KRISHNAMURTI TO HIMSELF
Ojai, Wednesday, 4 May, 1983
Last night there was the hooting of the owl; it was a great horned owl, it must be very large. And it waited for its mate to reply, and the mate replied from a distance and the hoot went down into the valley and you could hardly hear it. It was such a perfectly still night, dark, and strangely quiet.
Everything seems to live in order, in its own order - the sea with its tides, the new moon and the setting of the full moon, the lovely spring and the warmth of summer. Even the earthquake of yesterday has its own order. Order is the very essence of the universe - the order of birth and death and so on. It is only man that seems to live in such disorder, confusion.

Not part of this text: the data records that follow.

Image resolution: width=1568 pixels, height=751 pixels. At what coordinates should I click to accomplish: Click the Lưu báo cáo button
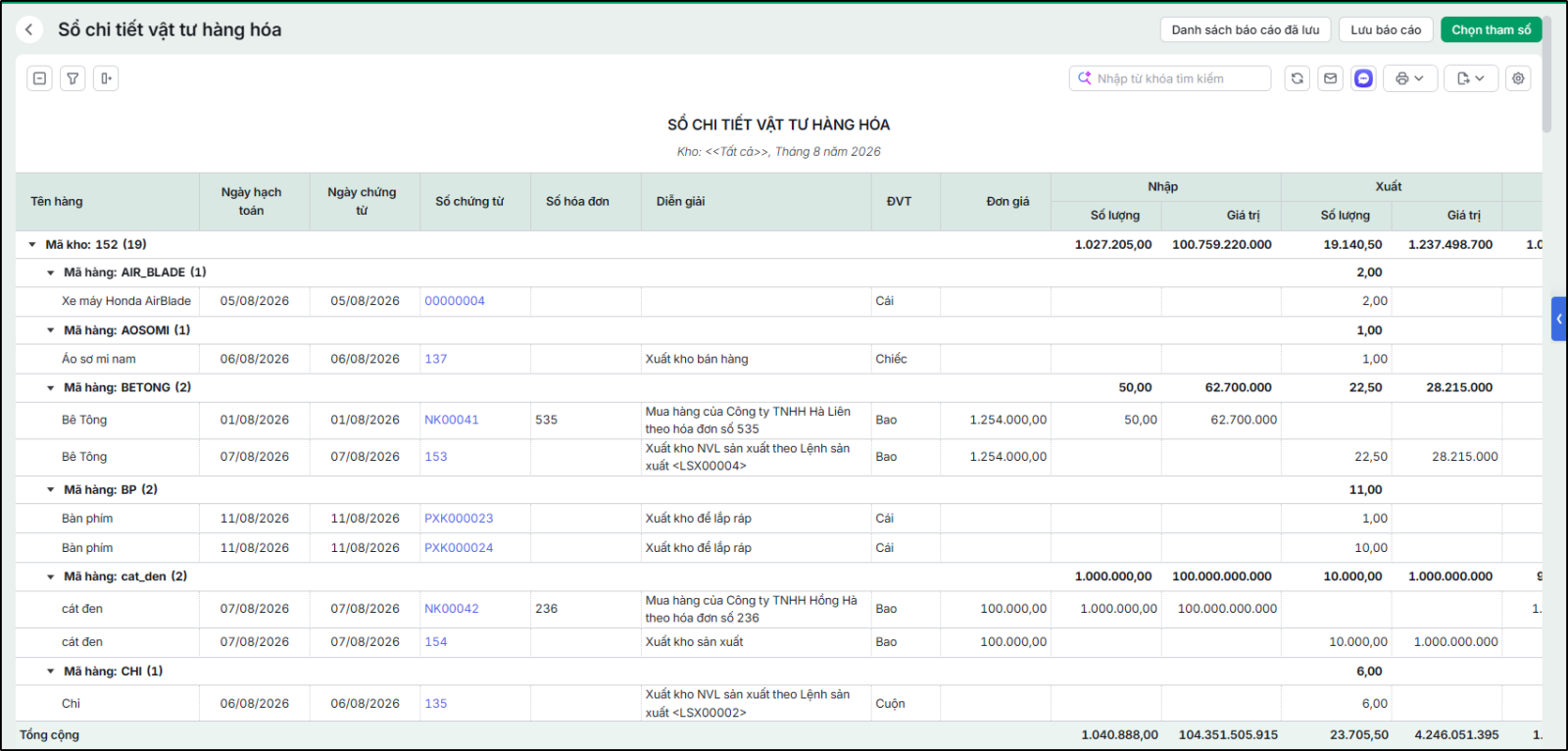pyautogui.click(x=1386, y=29)
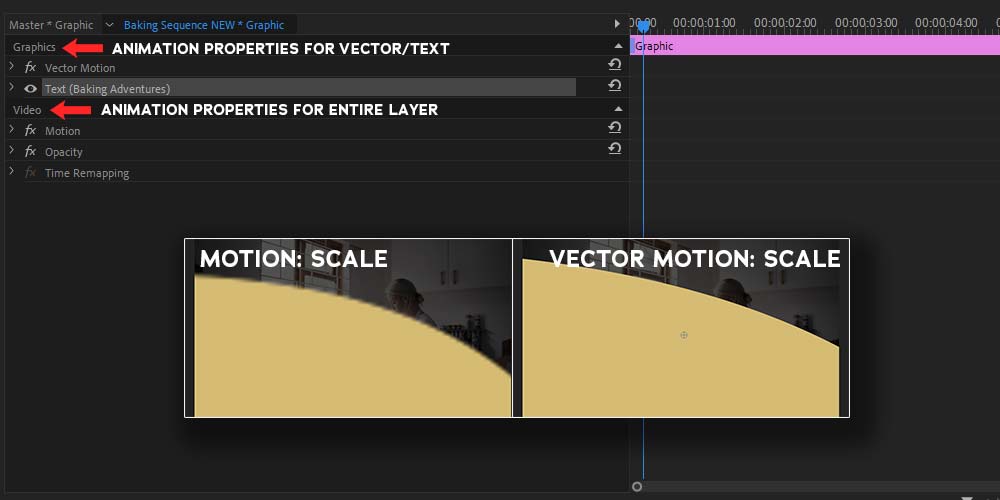Switch to the Master * Graphic tab
Screen dimensions: 1000x500
(x=51, y=25)
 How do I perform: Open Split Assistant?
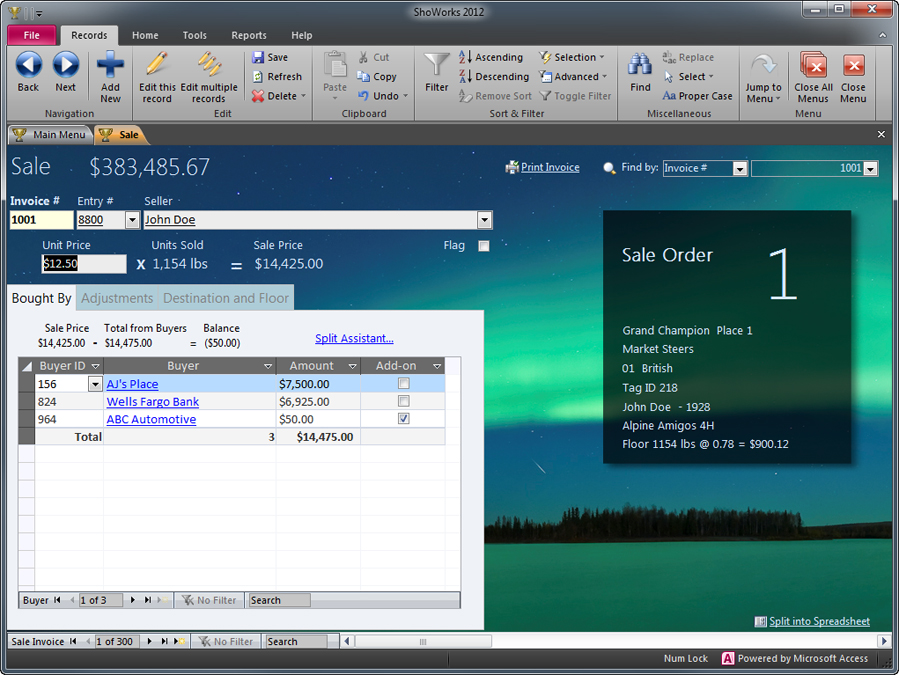pos(354,338)
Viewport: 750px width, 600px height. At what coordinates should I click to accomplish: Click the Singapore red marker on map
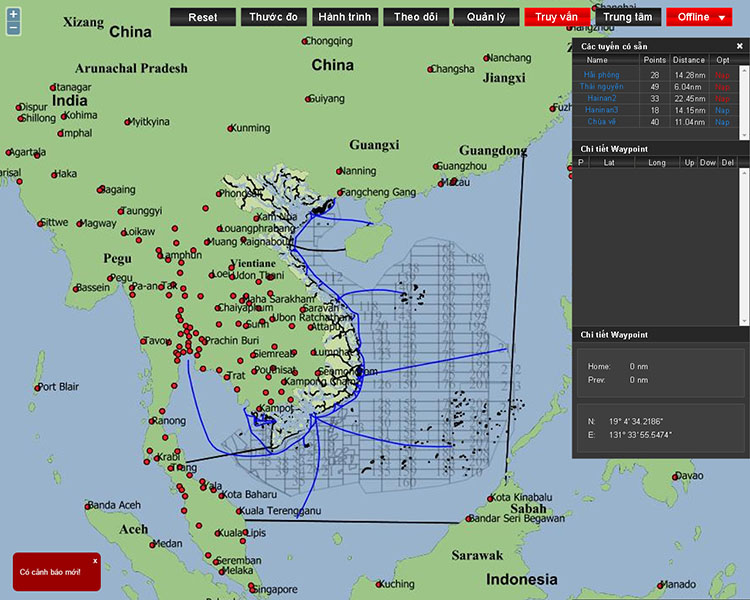click(252, 591)
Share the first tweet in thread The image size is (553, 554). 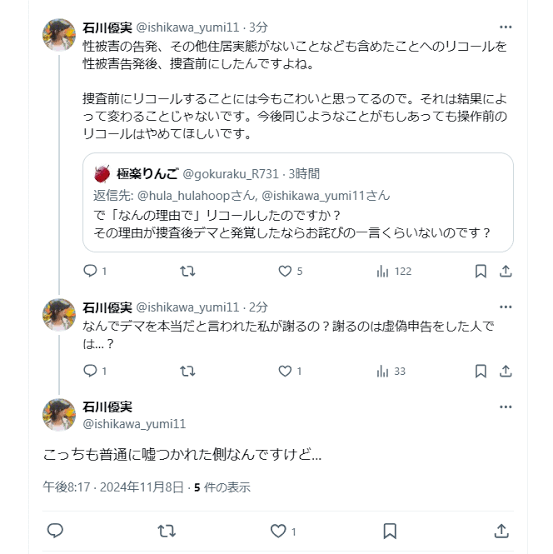[506, 271]
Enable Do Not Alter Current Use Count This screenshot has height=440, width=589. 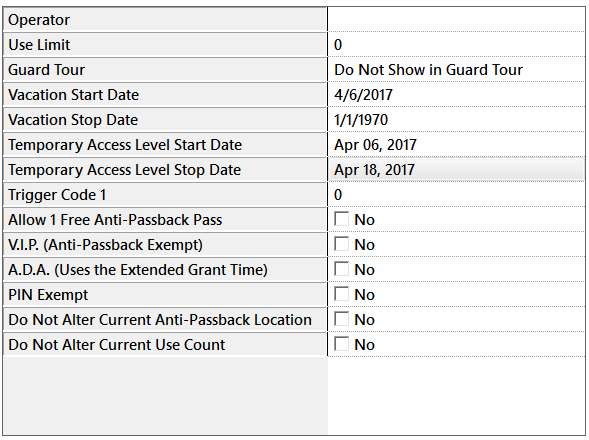341,344
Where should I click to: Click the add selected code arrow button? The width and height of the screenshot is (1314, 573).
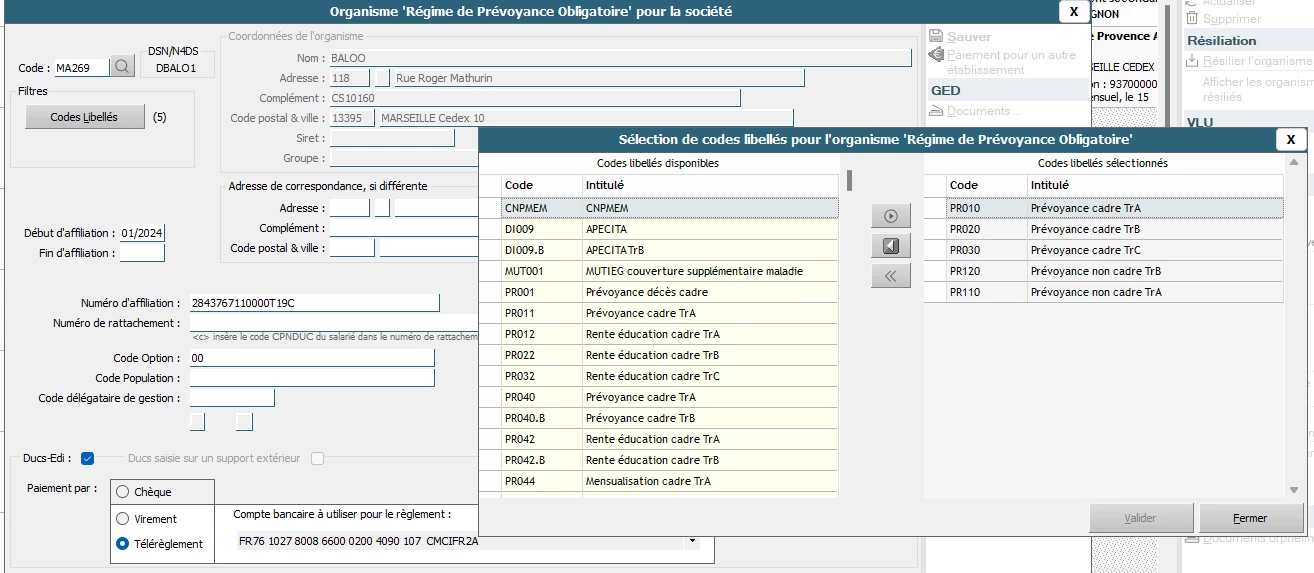(x=890, y=216)
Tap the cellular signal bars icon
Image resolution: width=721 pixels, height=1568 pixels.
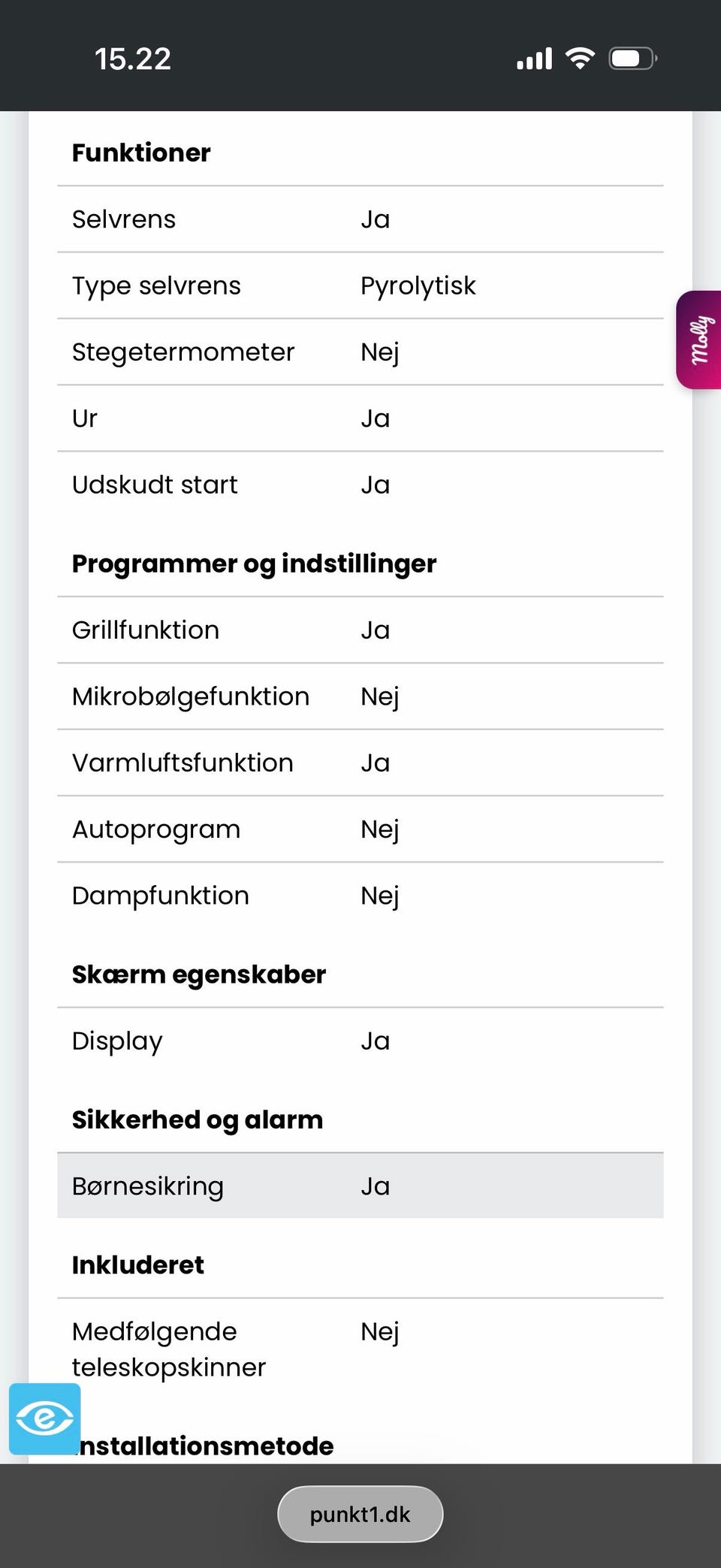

He has lived that way since the owl began.
Talking to the visitor sitting on the veranda, with the red climbing rose and a young wisteria and the smell of the earth and the trees, it seemed such a pity to discuss disorder. When you look around at those dark hills and the rocky mountain and hear the whisper of a stream which will soon be dry in summer, it all has such curious order that to discuss human disorder, human confusion and misery, seems so utterly out of place. But there he is, friendly, knowledgeable and probably given to thought.
The mocking bird is on the telephone wire; it is doing what it generally does - flying into the air, circling and landing on the wire and then mocking at the world. This it does so often and the world apparently doesn't care. But the bird still mocks on.
The fog is clearing, there is that spring sunshine and the lizard is coming out, warming itself on the rock, and all the little things of the earth are busy. They have their order, they have their pleasure, amusement. They all seem to be so happy, enjoying the sunshine, no man near to hurt them, to spoil their day.
`If one may ask,' the visitor began, `what to you is the most important thing in life? What to you is the most essential quality that man must cultivate?'
`If you cultivate, as you cultivate the fields of the earth, then it is not the most essential thing. It must happen naturally - whatever happens - naturally, easily, without any self-centred motives. The most important thing for each human being, surely, is to live in order, in harmony with all the things around him - even with the noise of the great towns, even with something that is ugly, vulgar, without letting it affect or alter the course of his life, alter or distort the order in which he is living. Surely, sir, order is the most important thing in life, or, rather, one of the most important.'
`Why,' he asks, `should order be a quality of a brain that can act correctly, happily, precisely?'
`Order isn't created by thought. Order isn't something that you follow day after day, practise, conform to. As the streams join the sea, so the stream of order, the river of order, is endless. But that order cannot be if there is any kind of effort, any kind of struggle to achieve, or to put aside disorder and slip into a routine, into various well defined habits. All that is not order. Conflict is the very source of disorder, is the very cause.'
`Everything struggles, doesn't it? Those trees, they have struggled to exist, struggled to grow. The marvellous oak there behind this house, it has withstood storms, years of rain and hot sunshine, it has struggled to exist. Life is conflict, it is a turmoil, a storm. And you are saying, are you not, that order is a state in which there is no conflict? It seems almost impossible, like talking in a strange language, something utterly foreign to one's own life, one's own way of thinking. Do you, if I am not impudent, live in order in which there is no conflict whatsoever?'
Is it very important, sir, to find out if another is living without effort, without conflict? Or would you rather ask if you, as a human being, who live in disorder, can find out for yourself the many causes - or perhaps there is only one cause - of this disorder? Those flowers know neither order nor disorder, they just exist. Of course, if they were not watered, looked after, they would die, and dying also is their order. The bright, hot sun will destroy them next month, and to them that is order.'
The lizard has warmed itself on the rock and is waiting for the flies to come. And surely they will come. And the lizard with its quick tongue will swallow them. It seems to be the nature of the world: the big things live on little things, and the bigger live on the big. This is the cycle in the world of nature. And in that there is neither order nor disorder. But we know for ourselves from time to time the sense of total harmony and also the pain, the anxiety, the sorrow, the conflict. The cause of disorder is the everlasting becoming - to become, to seek identity, the struggle to be. As long as the brain, which is so heavily conditioned, is measuring, `the more', `the better', moving psychologically from this to that, it must inevitably bring about a sense of conflict, and this is disorder. Not only the words `more', 'better', but the feeling, the reaction of achieving, gaining - as long as there is this division, duality, there must be conflict. And out of conflict is disorder.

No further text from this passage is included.